Alexis Tsipras
Photograph by Ayhan Mehmet —Anadolu Agency/Getty Images
By Geoffrey Smith
January 26, 2015

Greece’s new Prime Minister Alexis Tsipras has gone for the confrontational option in choosing a coalition partner after his Syriza party fell just short of winning an outright majority at Sunday’s snap elections.

Syriza announced Monday that it would form a coalition with the Independent Greeks, a right-wing party with which it has little in common except a visceral loathing for the terms of Greece’s bailout and a demand that a large part of Greece’s debts to the Eurozone and International Monetary Fund are written off.

It’s a move that will all-but guarantee a majority in parliament if Tsipras decides to renege on the bailout and, if need be, quit the Eurozone, but one that offers little chance of coherent government if he falls into line with the more usual European tradition of consensus-driven politics.

With almost all votes now counted, Syriza is set to get 149 seats in the 300-seat parliament. The Independent Greeks, the smallest of the seven parties to get over the 3% threshold for representation, will get 13.

Tsipras opted for the Independent Greeks rather than the centrist To Potami (The River) party, which got 17 seats, because the latter had said it wouldn’t support any actions that led to Greece leaving the Eurozone. That would have undermined Syriza’s biggest–some say its only– leverage in negotiations with its creditors, in as much as it is willing to gamble that the rest of Europe is more scared about the consequences of a Eurozone breakup than about giving Greece some debt relief.

Those negotiations are due to kick off later Monday, when the college of Eurozone finance ministers (known as the Eurogroup) meets in Brussels.

If the past is any guide, then today’s meeting will start a game of brinkmanship that is only likely to be resolved when Greece is on the verge of running out of money. That can be defined a number of ways. The government will run out of money by March, says Manulife Asset Management chief economist Megan Greene.

There has been no indication from any of the creditors that they’re willing to write off any Greek debt yet. But Greene says there is still plenty of room for them to cut the interest rate on the outstanding loans, and to stretch the repayment schedule out for much longer, without losing face. The question is whether that will be enough to satisfy the new Greek government.

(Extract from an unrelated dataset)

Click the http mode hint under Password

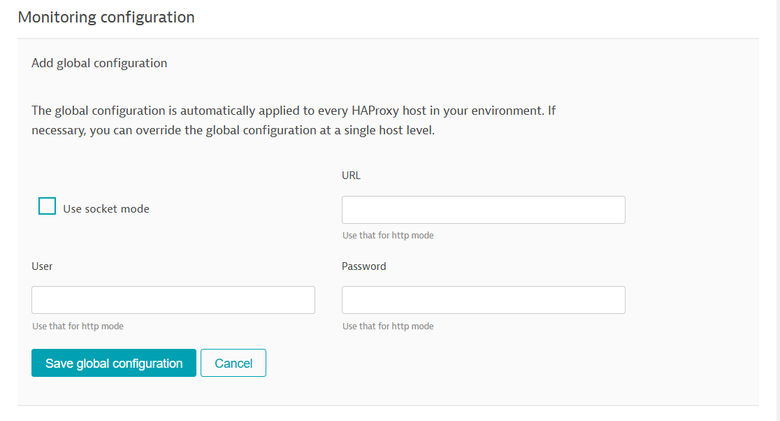[x=388, y=326]
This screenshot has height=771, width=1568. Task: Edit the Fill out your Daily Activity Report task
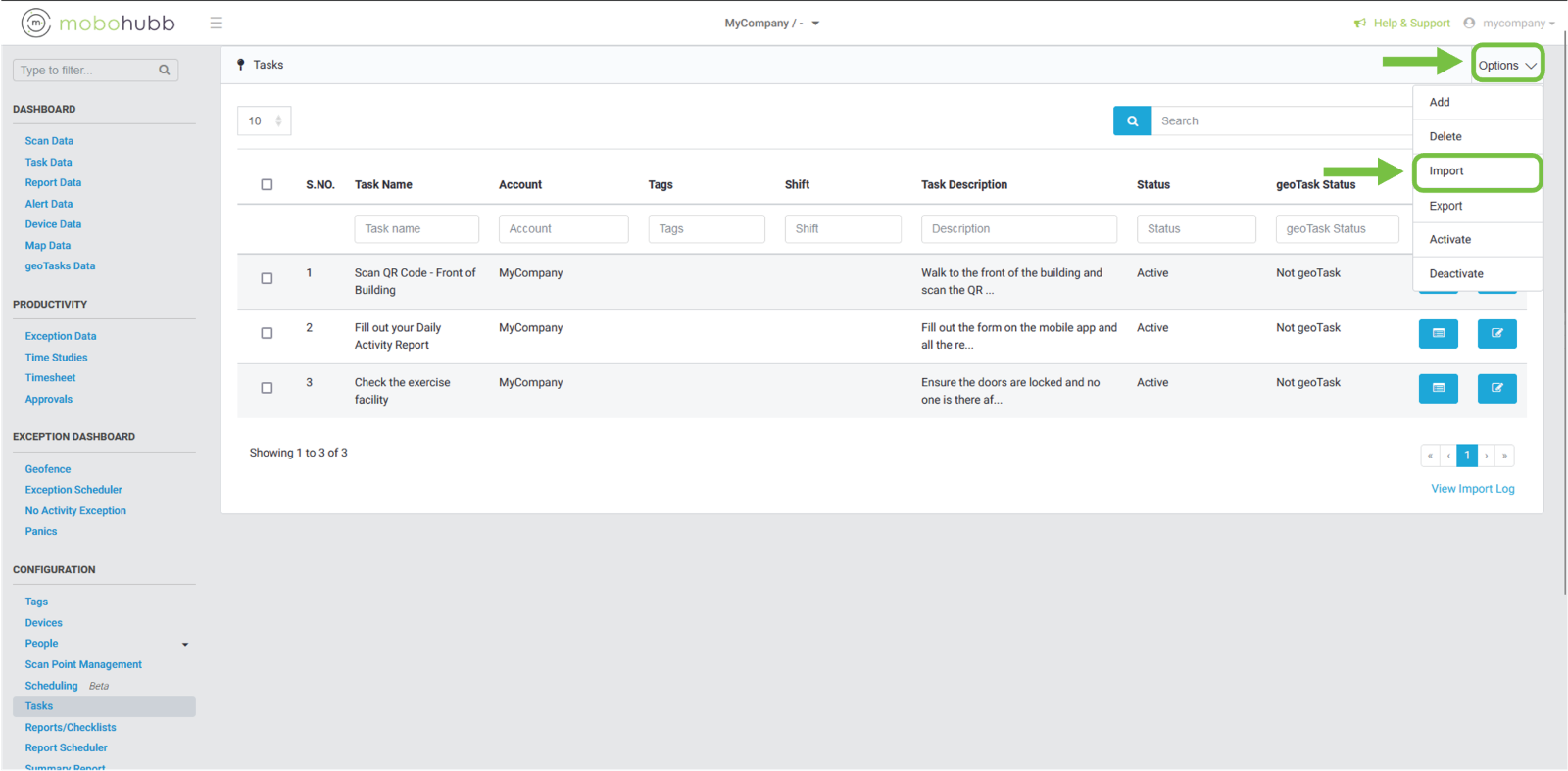(x=1496, y=334)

The other variable is what happens to Greece’s banks while that game of chicken is being played out. Recent reports out of Greece suggest that over €8 billion in deposits has flowed out of the banking system since December, almost 5% of the total. Those outflows will only accelerate if the talks go down to the wire.

The last time that happened, the European Central Bank stepped in with tens of billions of euros of “Emergency Lending Assistance” to stop Greek banks collapsing. Reports suggested that banks are again requesting ELA, but there has been no confirmation yet.

That means that the ECB is again going to be in the hot-seat, forced to take the intensely political decision of whether or not to keep lending to Greece’s banks even while the country’s governments threaten to leave the Eurozone, a move that would likely bankrupt a Greek financial system which has barely recovered from five years of crisis.

ECB officials are already pleading for common sense to prevail. Board member Benoit Coeuré told Europe 1 radio that Europe has a responsibility to “adapt to a change in government, even a radical one,” but he also warned Tsipras against pushing too hard for debt relief.

“He has to pay, those are the European rules of the game,” Coeuré said. “There is no room for unilateral action in Europe, (but) that doesn’t exclude a discussion, for example, on rescheduling.”

Either way, the ECB is not going to be buying Greek government bonds through its quantitative easing program until July, when the talks over the fate of Greece’s debts should be resolved.